You are viewing a plain text version of this content. The canonical link for it is here.
Posted to user@spark.apache.org by Toby Douglass <to...@avocet.io> on 2014/06/12 21:38:19 UTC

spark EC2 bring-up problems

Gents,

I have been bringing up a cluster on EC2 using the spark_ec2.py script.

This works if the cluster has a single slave.

This fails if the cluster has sixteen slaves, during the work to transfer
the SSH key to the slaves.  I cannot currently bring up a large cluster.

Can anyone shed any light on this issue?

As an aside, that script does not work out of the box in Amazon EC2
instances.  Python 2.7 must be installed, and then boto for 2.7.

Re: spark EC2 bring-up problems

Posted by Toby Douglass <to...@avocet.io>.
On Thu, Jun 12, 2014 at 9:10 PM, Zongheng Yang <zo...@gmail.com> wrote:

> Hi Toby,
>
> It is usually the case that even if the EC2 console says the nodes are
> up, they are not really fully initialized. For 16 nodes I have found
> `--wait 800` to be the norm that makes things work.
>

It seems so!  resume worked fine, which fits.

 In my previous experience I have found this to be the culprit, so if

> you immediately do 'launch --resume' when you see the first SSH error
> it's still very likely to fail. But if you wait a little bit longer
> and do 'launch --resume', it could work.
>

It did.  Thankyou :-)

Re: spark EC2 bring-up problems

Posted by Zongheng Yang <zo...@gmail.com>.
Hi Toby,

It is usually the case that even if the EC2 console says the nodes are
up, they are not really fully initialized. For 16 nodes I have found
`--wait 800` to be the norm that makes things work.

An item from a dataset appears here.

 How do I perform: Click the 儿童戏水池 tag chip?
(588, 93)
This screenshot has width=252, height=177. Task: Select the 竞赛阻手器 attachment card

In my previous experience I have found this to be the culprit, so if
you immediately do 'launch --resume' when you see the first SSH error
it's still very likely to fail. But if you wait a little bit longer
and do 'launch --resume', it could work.

Zongheng

On Thu, Jun 12, 2014 at 1:03 PM, Toby Douglass <to...@avocet.io> wrote:
> On Thu, Jun 12, 2014 at 8:50 PM, Nicholas Chammas
> <ni...@gmail.com> wrote:
>>
>> Yes, you need Python 2.7 to run spark-ec2 and most AMIs come with 2.6
>
> Ah, yes - I mean to say, Amazon Linux.
>>
>> .Have you tried either:
>>
>> Retrying launch with the --resume option?
>> Increasing the value of the --wait option?
>
> No.  I will try the first, now.  I think the latter is not the issue - the
> instances are up; something else is amiss.
>
> Thankyou.
>

Re: spark EC2 bring-up problems

Posted by Toby Douglass <to...@avocet.io>.
On Thu, Jun 12, 2014 at 8:50 PM, Nicholas Chammas <
nicholas.chammas@gmail.com> wrote:

> Yes, you need Python 2.7 to run spark-ec2 and most AMIs come with 2.6
>
Ah, yes - I mean to say, Amazon Linux.

> .Have you tried either:
>
>    1. Retrying launch with the --resume option?
>    2. Increasing the value of the --wait option?
>
> No.  I will try the first, now.  I think the latter is not the issue - the
instances are up; something else is amiss.

Thankyou.

Re: spark EC2 bring-up problems

Posted by Nicholas Chammas <ni...@gmail.com>.
Yes, you need Python 2.7 to run spark-ec2 and most AMIs come with 2.6.

Have you tried either:

   1. Retrying launch with the --resume option?
   2. Increasing the value of the --wait option?

Nick
​


On Thu, Jun 12, 2014 at 3:38 PM, Toby Douglass <to...@avocet.io> wrote:

> Gents,
>
> I have been bringing up a cluster on EC2 using the spark_ec2.py script.
>
> This works if the cluster has a single slave.
>
> This fails if the cluster has sixteen slaves, during the work to transfer
> the SSH key to the slaves.  I cannot currently bring up a large cluster.
>
> Can anyone shed any light on this issue?
>
> As an aside, that script does not work out of the box in Amazon EC2
> instances.  Python 2.7 must be installed, and then boto for 2.7.
>
>